■ **TASK INSTRUCTIONS**
Exactly as written, reproduce all of the entries.

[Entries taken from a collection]
◆ ◆ ◆

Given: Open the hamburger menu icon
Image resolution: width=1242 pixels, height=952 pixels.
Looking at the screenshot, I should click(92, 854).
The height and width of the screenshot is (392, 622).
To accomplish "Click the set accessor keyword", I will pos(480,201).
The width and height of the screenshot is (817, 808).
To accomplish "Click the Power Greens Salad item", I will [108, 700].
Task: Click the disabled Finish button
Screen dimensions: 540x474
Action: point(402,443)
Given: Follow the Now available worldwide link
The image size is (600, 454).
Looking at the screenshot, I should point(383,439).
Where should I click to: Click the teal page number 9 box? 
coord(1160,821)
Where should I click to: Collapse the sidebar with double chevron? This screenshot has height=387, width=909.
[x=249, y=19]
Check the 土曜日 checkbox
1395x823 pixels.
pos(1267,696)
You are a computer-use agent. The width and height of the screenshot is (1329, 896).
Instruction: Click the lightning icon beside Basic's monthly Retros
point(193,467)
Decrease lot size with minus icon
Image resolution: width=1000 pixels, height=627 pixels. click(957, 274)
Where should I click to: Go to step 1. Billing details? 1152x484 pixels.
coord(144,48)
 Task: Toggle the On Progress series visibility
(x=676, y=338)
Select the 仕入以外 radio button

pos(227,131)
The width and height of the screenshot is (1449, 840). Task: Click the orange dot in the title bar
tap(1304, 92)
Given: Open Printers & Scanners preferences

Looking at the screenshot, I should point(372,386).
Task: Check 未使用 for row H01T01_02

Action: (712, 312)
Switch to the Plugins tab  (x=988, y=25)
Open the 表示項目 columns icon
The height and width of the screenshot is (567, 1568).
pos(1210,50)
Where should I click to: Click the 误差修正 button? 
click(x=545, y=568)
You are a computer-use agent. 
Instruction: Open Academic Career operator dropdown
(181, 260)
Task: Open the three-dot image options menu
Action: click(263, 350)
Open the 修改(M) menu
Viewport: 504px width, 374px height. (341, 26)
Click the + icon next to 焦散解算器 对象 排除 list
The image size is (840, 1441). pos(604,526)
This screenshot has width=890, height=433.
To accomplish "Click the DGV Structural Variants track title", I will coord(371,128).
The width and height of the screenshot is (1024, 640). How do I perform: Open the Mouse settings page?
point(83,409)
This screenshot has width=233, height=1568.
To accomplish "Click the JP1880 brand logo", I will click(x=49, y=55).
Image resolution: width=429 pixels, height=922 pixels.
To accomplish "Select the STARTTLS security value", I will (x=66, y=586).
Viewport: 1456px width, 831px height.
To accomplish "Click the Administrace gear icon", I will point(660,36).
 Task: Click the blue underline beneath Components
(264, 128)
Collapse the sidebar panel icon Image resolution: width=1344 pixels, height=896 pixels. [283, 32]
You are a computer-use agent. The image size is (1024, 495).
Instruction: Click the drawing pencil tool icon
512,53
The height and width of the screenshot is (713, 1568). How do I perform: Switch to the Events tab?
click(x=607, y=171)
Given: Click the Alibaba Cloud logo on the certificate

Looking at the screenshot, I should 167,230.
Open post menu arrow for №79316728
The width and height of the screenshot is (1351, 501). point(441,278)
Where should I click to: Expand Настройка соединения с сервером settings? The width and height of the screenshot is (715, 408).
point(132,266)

◆ ◆ ◆

■ **PROBLEM SOLUTION**
Given: Open the hamburger menu icon
Image resolution: width=1242 pixels, height=952 pixels.
Looking at the screenshot, I should click(92, 854).
The height and width of the screenshot is (392, 622).
To accomplish "Click the set accessor keyword", I will pos(480,201).
The width and height of the screenshot is (817, 808).
To accomplish "Click the Power Greens Salad item", I will [108, 700].
Task: Click the disabled Finish button
Screen dimensions: 540x474
Action: point(402,443)
Given: Follow the Now available worldwide link
The image size is (600, 454).
Looking at the screenshot, I should point(383,439).
Where should I click to: Click the teal page number 9 box? 
coord(1160,821)
Where should I click to: Collapse the sidebar with double chevron? This screenshot has height=387, width=909.
[x=249, y=19]
Check the 土曜日 checkbox
1395x823 pixels.
pos(1267,696)
You are a computer-use agent. The width and height of the screenshot is (1329, 896).
Instruction: Click the lightning icon beside Basic's monthly Retros
point(193,467)
Decrease lot size with minus icon
Image resolution: width=1000 pixels, height=627 pixels. click(957, 274)
Where should I click to: Go to step 1. Billing details? 1152x484 pixels.
coord(144,48)
 Task: Toggle the On Progress series visibility
(x=676, y=338)
Select the 仕入以外 radio button

pos(227,131)
The width and height of the screenshot is (1449, 840). Task: Click the orange dot in the title bar
tap(1304, 92)
Given: Open Printers & Scanners preferences

Looking at the screenshot, I should point(372,386).
Task: Check 未使用 for row H01T01_02

Action: (712, 312)
Switch to the Plugins tab  (x=988, y=25)
Open the 表示項目 columns icon
The height and width of the screenshot is (567, 1568).
pos(1210,50)
Where should I click to: Click the 误差修正 button? 
click(x=545, y=568)
You are a computer-use agent. 
Instruction: Open Academic Career operator dropdown
(181, 260)
Task: Open the three-dot image options menu
Action: click(263, 350)
Open the 修改(M) menu
Viewport: 504px width, 374px height. (341, 26)
Click the + icon next to 焦散解算器 对象 排除 list
The image size is (840, 1441). pos(604,526)
This screenshot has width=890, height=433.
To accomplish "Click the DGV Structural Variants track title", I will coord(371,128).
The width and height of the screenshot is (1024, 640). How do I perform: Open the Mouse settings page?
point(83,409)
This screenshot has width=233, height=1568.
To accomplish "Click the JP1880 brand logo", I will click(x=49, y=55).
Image resolution: width=429 pixels, height=922 pixels.
To accomplish "Select the STARTTLS security value", I will (x=66, y=586).
Viewport: 1456px width, 831px height.
To accomplish "Click the Administrace gear icon", I will point(660,36).
 Task: Click the blue underline beneath Components
(264, 128)
Collapse the sidebar panel icon Image resolution: width=1344 pixels, height=896 pixels. [283, 32]
You are a computer-use agent. The image size is (1024, 495).
Instruction: Click the drawing pencil tool icon
512,53
The height and width of the screenshot is (713, 1568). How do I perform: Switch to the Events tab?
click(x=607, y=171)
Given: Click the Alibaba Cloud logo on the certificate

Looking at the screenshot, I should 167,230.
Open post menu arrow for №79316728
The width and height of the screenshot is (1351, 501). point(441,278)
Where should I click to: Expand Настройка соединения с сервером settings? The width and height of the screenshot is (715, 408).
point(132,266)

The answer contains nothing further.